Sour-cream sultana scones
February 12, 2011 § Leave a comment
Baking is often considered to be almost a different skillset than cooking; where cooking is the frequently quick, dexterous art, baking is the precise, finicky “get measurements correct” science that many find off-putting. Not me, though — in some respects I think I like baking more, if only because it can be quite nice to simply mix ingredients, pop it in the oven, and come back to delicious treats; a sort of ‘hands-off’ luxury. But of course, I never like to not tweak, which is fine as long as I don’t get too upset that sometimes I might get an overly-dry biscuit or glutenous cake.
These sour-cream sultana scones are anything but leaden; they are fluffy and flaky and dreamy with a bit of tang from the sour cream and a bit of rustic charm thanks to the whole wheat flour. I love them to pieces, maybe especially because I made them happen: to complement the whole wheat flour, I wanted some sweetness so that they could be eaten plain, but they also take to jam well too. And there are sultanas, dammit, because ever since I learned that my fave golden raisins were in fact the mysterious sultana, well, it was hard not to love them even more! But you could swap in the darker purple raisin too; my romanticism can be easily ignored for the more pressing requirement of using what’s in your pantry.
Best of all, these scones conjure up idyllic summers running around English parks and gardens with my grandmother, who loved tea and scones and biscuits and would tell me all about my long-deceased relatives who had the same hair color as me, and who was also quite stubborn. I think scones are best served with a spot of tea, homemade jam or marmalade, and of course clotted cream if you can find it.
Sour-cream sultana scones
Makes approximately 16 triangular scones
- One and a half cups whole wheat flour
- One and a half cups all-purpose flour
- Two and a half teaspoons kosher salt
- Three and a half teaspoons baking powder
- Six tablespoons unsalted butter
- Two-thirds cups plus one tablespoon sugar
- 1/2 (liquid) cup sour cream
- 3/4 (liquid) cup milk
- 1/2 cup golden raisins (sultanas)
- One large egg, beaten (optional, for glaze)
1. Preheat oven to 450 degrees Fahrenheit. In a large bowl, sift together flours, salt, and baking powder. Using fingertips, mix in butter until it looks like damp sand.
2. In a liquid measuring cup, measure in about 1/2 cup sour cream. Top off with 3/4 cup milk, for a total volume of one and 3/4 cups liquid. Add sugar to the flour mixture and stir. Pour in milk/sour cream mixture and stir until about half the flour and liquids have combined; add in raisins (sultanas). Continue mixing just until dough is formed – do not overmix.

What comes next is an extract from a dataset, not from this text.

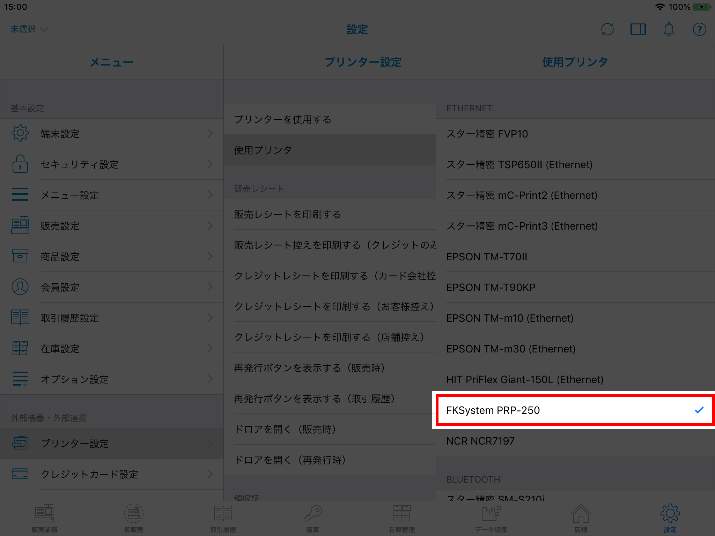Open the notifications bell
Viewport: 715px width, 536px height.
669,29
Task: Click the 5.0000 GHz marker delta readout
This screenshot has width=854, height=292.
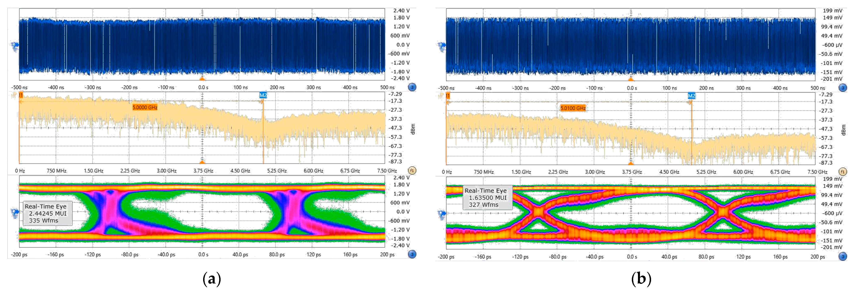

3. Split the dough into two balls. Flatten each one into a rectangle about 1/2 inch thick. Cut each rectangle into eight triangles. Place scone triangles onto parchment-paper-lined baking sheets. (You can also roll out the dough into 1/2 inch thickness and then use a cookie/biscuit cutter to make rounds.)
4. In a separate bowl, beat egg. Using a pastry brush, lightly brush the tops of the scones with the egg wash.
5. Bake scones for 13-15 minutes, or until light golden on top. Be careful not to overbake the scones.
Note: scones don’t really keep very well, so I recommend eating them as soon as possible, or up to one day later. Gently reheat in a toaster oven or oven at around 350 degrees Fahrenheit for a few minutes.
However, unbaked scones freeze really well, so I recommend baking from frozen; just add about two to three minutes or so to the overall baking time, or until scones are golden on top. I recommend flash-freezing on parchment paper on a cookie sheet. After they feel frozen to the touch, place in a freezer bag or container and keep frozen for up to two weeks.